Sur la question de l’accueil des migrants, le préfet de la région Ile-de-France a un avis très tranché. Il se dit prêt à passer outre l’avis des maires.
Parlez de la question de l’accueil des migrants venus du site parisien de Stalingrad au préfet de la région Ile-de-France, et vous obtiendrez une réponse tranchée.
La semaine dernière, lors d’une conférence de presse, Jean-François Carenco n’a pas fait dans la dentelle. « Je vais installer des centres. Beaucoup gueulent (sic) pour la forme. Je m’en fous (sic). Les gens ont peur de tout. On verra qui râlera vraiment lorsque ce sera fait et combien de temps ».

Par la suite, c’est le même genre de guignol qui vous parle des Valeurs de la République pour faire barrage au FN et à l’extrême droite…
Il est bien clair que nous ne sommes plus en démocratie: partout en Europe c’est pareil.
Le temps de la moisson approche Mrs. les collabo. dont Carenco J-F … ( La Faucheuse)
Mais pour qui se prend il ce leche bottes et en plus pro clandestins et en plus anti français.
Il va le regrétter qu’il profite maintenant
Ce petit préfet si imbu de lui-meme semble oublier complètement que c’est lui le serviteur du peuple, et non pas le contraire…
Il est vraiment urgent d’expédier toutes cette clique pourrie dans les poubelles de l’histoire!
Certains vont faire leurs valises et iront faire la queue au chômage en mai 2017!
Comprenez bien les français ce qu’il vous arrive…
Votre destinée est entre vos mains….C’est mai 2017 ou jamais…….

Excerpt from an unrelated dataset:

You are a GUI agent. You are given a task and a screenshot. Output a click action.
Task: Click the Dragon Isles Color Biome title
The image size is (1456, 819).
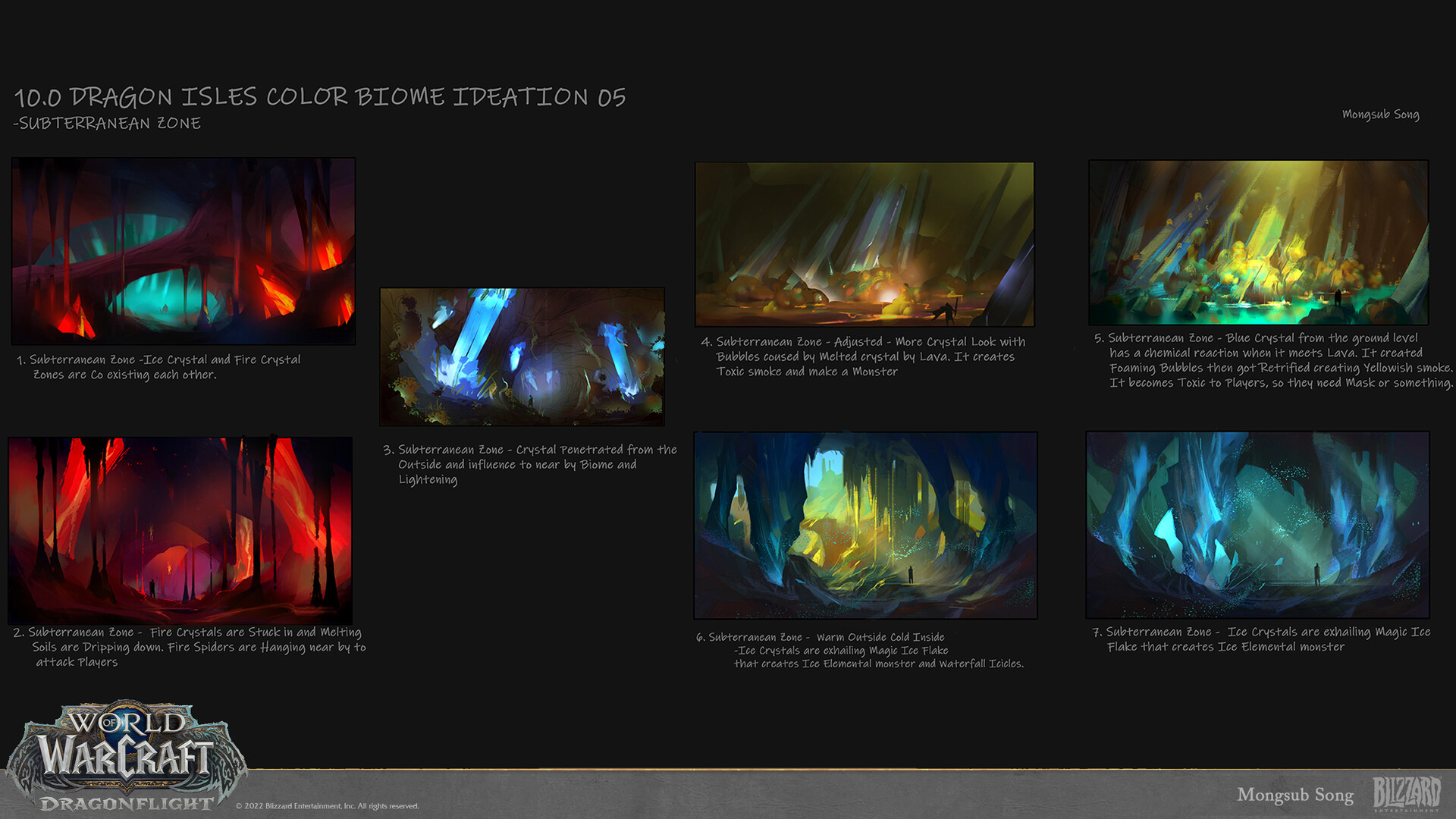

le pire c’est que la majorité des préfets (choisis par notre cher Président Hollande), les maires de gauche, les directeurs de région et même le gouvernement, se foutent totalement de notre opinion. Ils sont droits dans le bottes crottées et on peut râler, défiler, se rebeller, ils s’en foutent. Toutefois, ils sont payés par qui ? nous. Ca s’appelle cracher dans la soupe.
Oh le beau spécimen de bobo dans sa bulle !
Il en a du chemin à faire !
Loge-t-il au moins tout près d’un centre ou laisse-t-il cela aux autres ?
Se souvenir de ce triste personnage le jour où les choses changeront. On a vu récemment avec Donald Trump aux USA comment tout peut basculer en faveur de la volonté du peuple. Pas de pitié pour les collabos et affiliés.
Dans le goût « Pépone fait du zèle » ou « Groucho Marx crache sa bile », au choix.